40 The few who rushed in the body to enter hell,
And there out-fiending all its fiends and flames
With superhuman inhumanities,
Long-famous glories, immemorial shames –
And crawling slowly back, have by degrees
Regained cool peaceful air in wonder –
Why speak they not of comrades that went under?
Wilfred Owen
Counter-Attack
We’d gained our first objective hours before
While dawn broke like a fac
e with blinking eyes,
Pallid, unshaved and thirsty, blind with smoke.
Things seemed all right at first. We held their line,
With bombers posted, Lewis guns well placed,
And clink of shovels deepening the shallow trench.
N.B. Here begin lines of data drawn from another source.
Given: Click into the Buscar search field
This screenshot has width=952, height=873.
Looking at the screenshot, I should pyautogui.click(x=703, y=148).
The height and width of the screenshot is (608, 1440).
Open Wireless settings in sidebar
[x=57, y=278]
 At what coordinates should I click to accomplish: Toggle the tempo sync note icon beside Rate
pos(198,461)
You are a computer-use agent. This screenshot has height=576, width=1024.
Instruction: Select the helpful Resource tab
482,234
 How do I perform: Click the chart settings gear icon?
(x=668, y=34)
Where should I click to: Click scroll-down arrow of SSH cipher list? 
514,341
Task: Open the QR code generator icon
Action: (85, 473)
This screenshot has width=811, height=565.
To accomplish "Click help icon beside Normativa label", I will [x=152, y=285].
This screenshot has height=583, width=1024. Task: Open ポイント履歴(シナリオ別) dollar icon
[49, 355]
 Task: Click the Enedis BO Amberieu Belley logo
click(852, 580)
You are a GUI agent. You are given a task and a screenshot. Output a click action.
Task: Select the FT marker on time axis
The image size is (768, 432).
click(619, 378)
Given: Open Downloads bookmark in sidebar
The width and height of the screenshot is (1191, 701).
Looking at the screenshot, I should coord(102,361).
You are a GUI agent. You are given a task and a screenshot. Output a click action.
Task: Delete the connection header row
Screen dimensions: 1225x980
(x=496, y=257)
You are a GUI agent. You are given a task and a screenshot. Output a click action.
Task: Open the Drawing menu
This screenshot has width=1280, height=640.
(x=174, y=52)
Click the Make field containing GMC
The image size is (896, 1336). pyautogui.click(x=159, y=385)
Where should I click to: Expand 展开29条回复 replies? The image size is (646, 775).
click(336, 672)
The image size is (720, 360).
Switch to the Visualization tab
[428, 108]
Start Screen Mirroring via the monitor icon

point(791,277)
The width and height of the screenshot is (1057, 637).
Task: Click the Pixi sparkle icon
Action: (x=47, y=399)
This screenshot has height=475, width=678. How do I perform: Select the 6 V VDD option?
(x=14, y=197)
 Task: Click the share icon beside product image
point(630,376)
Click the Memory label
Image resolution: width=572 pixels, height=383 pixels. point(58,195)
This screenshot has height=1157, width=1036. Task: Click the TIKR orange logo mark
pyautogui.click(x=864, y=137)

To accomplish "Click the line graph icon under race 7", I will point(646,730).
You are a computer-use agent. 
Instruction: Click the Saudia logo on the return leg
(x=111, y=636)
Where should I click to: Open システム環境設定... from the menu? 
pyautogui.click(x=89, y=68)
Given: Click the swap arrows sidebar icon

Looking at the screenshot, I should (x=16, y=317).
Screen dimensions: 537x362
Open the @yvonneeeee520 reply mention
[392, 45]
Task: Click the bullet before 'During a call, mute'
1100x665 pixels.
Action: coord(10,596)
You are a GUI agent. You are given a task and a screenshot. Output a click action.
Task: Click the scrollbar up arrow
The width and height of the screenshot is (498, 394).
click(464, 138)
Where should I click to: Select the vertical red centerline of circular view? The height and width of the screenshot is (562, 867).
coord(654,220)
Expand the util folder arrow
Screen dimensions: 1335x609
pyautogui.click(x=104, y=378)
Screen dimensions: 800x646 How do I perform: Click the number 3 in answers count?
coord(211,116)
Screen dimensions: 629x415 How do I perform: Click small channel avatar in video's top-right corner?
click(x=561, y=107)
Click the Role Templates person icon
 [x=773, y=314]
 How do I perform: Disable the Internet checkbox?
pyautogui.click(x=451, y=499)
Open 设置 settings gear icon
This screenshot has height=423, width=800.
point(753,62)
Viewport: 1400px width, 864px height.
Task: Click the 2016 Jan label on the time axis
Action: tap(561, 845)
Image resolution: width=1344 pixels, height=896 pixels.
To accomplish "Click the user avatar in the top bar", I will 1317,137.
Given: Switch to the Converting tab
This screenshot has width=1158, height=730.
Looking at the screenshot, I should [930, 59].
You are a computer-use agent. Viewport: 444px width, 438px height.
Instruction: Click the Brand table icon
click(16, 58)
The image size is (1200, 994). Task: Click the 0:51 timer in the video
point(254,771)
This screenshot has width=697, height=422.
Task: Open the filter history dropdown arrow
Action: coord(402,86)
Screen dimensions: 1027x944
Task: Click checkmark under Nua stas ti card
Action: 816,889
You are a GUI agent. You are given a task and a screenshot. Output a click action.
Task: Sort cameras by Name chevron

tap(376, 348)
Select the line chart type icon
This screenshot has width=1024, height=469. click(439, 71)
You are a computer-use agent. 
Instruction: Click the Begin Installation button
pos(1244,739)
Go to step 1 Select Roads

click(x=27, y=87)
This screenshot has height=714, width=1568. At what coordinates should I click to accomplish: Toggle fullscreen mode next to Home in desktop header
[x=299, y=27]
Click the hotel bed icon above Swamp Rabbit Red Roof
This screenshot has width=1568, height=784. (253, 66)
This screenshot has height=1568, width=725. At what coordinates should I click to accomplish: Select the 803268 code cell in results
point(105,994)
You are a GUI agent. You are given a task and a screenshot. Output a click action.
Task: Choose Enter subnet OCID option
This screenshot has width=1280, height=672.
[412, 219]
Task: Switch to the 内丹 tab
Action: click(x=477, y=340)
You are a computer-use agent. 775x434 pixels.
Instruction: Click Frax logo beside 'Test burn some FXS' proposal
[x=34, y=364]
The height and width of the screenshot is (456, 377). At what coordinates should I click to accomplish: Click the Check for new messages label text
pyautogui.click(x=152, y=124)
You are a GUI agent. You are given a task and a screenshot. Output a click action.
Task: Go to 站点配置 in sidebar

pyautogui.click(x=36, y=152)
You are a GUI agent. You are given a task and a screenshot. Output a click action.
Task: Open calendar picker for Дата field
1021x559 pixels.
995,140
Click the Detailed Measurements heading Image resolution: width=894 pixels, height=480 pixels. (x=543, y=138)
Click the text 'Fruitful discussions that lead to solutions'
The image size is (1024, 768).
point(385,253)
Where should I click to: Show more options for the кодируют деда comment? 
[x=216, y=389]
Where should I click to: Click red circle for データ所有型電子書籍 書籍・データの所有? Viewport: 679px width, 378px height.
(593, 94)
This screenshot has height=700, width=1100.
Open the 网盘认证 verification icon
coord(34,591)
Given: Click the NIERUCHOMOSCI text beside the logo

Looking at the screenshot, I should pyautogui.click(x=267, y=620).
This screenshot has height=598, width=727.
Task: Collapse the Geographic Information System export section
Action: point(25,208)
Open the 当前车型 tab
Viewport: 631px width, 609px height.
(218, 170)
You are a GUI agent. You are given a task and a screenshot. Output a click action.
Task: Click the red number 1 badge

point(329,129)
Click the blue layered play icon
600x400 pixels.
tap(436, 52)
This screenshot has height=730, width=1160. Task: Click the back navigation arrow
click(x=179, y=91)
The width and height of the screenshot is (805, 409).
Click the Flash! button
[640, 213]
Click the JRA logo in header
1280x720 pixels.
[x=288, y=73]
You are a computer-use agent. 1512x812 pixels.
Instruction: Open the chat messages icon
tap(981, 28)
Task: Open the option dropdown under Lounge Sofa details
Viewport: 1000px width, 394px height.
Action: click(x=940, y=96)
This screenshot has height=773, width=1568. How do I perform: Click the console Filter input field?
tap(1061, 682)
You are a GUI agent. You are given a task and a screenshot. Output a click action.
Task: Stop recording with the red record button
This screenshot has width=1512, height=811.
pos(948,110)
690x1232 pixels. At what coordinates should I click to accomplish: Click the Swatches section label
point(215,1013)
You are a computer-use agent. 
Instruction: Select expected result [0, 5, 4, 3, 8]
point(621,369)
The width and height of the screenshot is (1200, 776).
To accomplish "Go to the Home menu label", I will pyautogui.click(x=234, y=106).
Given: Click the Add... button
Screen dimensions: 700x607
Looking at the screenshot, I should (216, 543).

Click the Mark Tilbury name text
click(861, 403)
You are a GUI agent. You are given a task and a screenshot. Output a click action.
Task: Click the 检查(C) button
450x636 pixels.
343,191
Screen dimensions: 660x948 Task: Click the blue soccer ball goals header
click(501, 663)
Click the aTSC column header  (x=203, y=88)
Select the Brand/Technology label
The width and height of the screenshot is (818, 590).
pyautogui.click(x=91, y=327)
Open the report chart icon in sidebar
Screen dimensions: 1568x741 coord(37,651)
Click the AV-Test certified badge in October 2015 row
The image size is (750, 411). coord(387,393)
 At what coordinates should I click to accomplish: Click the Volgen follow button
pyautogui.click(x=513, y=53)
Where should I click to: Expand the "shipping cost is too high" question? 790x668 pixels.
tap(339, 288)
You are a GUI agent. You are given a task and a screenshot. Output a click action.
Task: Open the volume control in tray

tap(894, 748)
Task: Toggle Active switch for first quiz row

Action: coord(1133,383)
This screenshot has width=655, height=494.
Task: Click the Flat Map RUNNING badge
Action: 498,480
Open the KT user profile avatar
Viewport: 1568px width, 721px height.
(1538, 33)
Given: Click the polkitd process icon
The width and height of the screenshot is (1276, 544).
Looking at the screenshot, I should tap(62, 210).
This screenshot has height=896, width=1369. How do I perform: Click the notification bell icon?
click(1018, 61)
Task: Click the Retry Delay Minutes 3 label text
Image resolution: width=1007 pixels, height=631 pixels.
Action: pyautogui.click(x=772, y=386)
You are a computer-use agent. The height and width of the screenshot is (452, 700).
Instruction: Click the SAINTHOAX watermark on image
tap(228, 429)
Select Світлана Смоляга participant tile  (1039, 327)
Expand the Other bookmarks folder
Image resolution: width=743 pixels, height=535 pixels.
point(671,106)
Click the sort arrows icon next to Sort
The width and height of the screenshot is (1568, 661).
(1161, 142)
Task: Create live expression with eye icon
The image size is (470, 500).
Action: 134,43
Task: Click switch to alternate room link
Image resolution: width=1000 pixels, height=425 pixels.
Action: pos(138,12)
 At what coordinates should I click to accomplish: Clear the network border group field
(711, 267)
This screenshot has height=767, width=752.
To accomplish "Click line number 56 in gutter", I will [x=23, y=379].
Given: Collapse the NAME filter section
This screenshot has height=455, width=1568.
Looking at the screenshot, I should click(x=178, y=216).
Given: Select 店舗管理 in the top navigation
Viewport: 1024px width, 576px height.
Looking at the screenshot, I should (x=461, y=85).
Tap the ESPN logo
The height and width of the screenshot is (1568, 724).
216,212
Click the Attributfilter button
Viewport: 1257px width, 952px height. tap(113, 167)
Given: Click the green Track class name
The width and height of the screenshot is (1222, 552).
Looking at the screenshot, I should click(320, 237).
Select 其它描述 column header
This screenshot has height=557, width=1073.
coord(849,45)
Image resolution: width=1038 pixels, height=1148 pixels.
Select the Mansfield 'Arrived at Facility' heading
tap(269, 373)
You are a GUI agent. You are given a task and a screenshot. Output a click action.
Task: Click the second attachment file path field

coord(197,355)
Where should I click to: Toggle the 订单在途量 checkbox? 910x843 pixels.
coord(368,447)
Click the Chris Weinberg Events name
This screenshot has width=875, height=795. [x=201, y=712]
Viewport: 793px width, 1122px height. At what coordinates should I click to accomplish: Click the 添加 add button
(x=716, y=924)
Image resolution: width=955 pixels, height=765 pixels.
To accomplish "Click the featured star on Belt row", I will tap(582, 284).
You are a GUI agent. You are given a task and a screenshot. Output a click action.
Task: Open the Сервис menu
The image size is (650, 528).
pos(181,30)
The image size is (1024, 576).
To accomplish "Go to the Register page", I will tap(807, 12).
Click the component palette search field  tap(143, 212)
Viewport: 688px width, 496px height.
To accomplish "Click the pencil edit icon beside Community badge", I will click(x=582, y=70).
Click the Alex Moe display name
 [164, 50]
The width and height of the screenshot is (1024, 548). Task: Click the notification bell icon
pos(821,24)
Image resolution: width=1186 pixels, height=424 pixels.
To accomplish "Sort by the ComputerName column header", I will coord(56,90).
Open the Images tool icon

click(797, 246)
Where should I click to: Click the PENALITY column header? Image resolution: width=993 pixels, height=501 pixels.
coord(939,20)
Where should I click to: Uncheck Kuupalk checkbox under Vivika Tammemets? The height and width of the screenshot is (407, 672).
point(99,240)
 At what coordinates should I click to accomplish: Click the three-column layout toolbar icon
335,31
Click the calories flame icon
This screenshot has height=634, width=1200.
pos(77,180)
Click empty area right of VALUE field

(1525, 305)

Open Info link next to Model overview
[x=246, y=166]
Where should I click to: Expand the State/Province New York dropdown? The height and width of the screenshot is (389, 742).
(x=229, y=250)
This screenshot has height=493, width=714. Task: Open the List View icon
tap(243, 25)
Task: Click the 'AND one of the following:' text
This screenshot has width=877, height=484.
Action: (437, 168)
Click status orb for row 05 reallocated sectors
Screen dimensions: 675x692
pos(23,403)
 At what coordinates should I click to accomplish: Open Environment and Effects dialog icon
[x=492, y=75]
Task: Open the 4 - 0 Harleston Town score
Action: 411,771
The place was rotten with dead; green clumsy legs
High-booted, sprawled and grovelled along the saps;
And trunks, face downward, in the sucking mud,
10 Wallowed like trodden sand-bags loosely filled;
And naked sodden buttocks, mats of hair,
Bulged, clotted heads slept in the plastering slime.
And then the rain began, – the jolly old rain!
A yawning soldier knelt against the bank,
Staring across the morning blear with fog;
He wondered when the Allemands would get busy;
And then, of course, they started with five-nines
Traversing, sure as fate, and never a dud.